EXERCISE PROMPT => Search the data for the word "Oktober" and copy every line where it occurs.

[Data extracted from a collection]
··········

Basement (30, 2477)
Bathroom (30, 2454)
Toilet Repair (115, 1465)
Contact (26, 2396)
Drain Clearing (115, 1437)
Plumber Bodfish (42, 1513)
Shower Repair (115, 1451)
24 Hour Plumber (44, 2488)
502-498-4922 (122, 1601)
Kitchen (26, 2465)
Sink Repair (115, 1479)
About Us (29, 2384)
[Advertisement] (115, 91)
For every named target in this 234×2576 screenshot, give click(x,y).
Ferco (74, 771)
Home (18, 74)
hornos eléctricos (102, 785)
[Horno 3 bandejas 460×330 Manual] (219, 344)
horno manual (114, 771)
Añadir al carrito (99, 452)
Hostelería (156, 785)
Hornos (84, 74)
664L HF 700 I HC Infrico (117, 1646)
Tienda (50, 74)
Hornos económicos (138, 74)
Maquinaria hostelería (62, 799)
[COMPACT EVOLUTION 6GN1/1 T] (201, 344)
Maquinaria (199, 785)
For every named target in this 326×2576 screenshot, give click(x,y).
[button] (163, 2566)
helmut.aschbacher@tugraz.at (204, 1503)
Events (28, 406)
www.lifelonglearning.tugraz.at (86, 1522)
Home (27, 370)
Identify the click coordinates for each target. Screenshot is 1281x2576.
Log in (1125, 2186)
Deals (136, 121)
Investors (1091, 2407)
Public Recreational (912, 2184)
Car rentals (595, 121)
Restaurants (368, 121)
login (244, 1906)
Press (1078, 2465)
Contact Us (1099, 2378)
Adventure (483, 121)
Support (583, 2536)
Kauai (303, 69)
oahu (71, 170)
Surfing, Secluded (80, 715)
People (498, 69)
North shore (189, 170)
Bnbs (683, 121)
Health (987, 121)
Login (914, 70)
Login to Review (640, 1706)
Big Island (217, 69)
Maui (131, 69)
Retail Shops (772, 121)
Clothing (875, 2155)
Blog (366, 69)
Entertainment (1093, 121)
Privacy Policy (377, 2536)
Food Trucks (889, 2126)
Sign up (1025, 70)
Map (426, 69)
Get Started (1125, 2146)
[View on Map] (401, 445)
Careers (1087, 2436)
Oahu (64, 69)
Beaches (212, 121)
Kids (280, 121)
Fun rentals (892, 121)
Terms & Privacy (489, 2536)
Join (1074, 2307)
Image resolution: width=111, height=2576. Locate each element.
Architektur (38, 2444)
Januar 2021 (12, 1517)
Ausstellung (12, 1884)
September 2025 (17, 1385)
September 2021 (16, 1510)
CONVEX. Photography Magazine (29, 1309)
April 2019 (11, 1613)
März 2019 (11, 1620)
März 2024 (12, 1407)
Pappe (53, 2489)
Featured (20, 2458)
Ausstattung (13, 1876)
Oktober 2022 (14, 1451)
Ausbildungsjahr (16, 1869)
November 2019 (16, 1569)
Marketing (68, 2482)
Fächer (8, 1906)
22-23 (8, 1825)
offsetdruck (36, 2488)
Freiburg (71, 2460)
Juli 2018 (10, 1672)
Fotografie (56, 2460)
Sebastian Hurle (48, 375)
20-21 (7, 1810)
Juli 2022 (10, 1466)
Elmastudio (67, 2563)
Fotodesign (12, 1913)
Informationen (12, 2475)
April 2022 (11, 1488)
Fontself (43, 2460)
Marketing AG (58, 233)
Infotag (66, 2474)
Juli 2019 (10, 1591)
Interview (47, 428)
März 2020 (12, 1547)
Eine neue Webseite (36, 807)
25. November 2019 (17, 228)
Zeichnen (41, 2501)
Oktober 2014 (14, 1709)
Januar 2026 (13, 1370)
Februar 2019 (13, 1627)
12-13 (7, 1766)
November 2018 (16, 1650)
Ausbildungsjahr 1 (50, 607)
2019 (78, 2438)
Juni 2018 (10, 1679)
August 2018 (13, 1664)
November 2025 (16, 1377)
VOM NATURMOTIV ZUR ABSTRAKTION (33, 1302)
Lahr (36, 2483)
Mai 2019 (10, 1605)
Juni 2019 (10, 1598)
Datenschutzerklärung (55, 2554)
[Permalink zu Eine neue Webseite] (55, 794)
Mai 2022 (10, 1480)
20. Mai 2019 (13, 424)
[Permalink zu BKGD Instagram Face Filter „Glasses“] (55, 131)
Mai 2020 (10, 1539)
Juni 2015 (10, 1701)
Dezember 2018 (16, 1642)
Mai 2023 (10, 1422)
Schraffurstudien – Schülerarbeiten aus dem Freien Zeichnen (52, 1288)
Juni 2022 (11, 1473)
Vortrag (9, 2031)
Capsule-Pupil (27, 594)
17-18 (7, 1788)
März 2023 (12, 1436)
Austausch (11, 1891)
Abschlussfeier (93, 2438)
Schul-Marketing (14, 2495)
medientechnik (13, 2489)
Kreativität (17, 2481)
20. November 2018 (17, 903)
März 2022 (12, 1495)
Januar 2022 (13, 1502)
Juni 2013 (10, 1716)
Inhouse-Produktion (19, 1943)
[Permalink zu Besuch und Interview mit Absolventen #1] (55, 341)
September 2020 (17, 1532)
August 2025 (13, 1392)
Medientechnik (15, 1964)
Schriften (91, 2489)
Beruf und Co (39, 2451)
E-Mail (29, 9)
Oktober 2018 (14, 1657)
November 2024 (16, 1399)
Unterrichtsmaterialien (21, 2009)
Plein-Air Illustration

··········

ANSWER SECTION =>
Oktober 2022 (14, 1451)
Oktober 2014 (14, 1709)
Oktober 2018 (14, 1657)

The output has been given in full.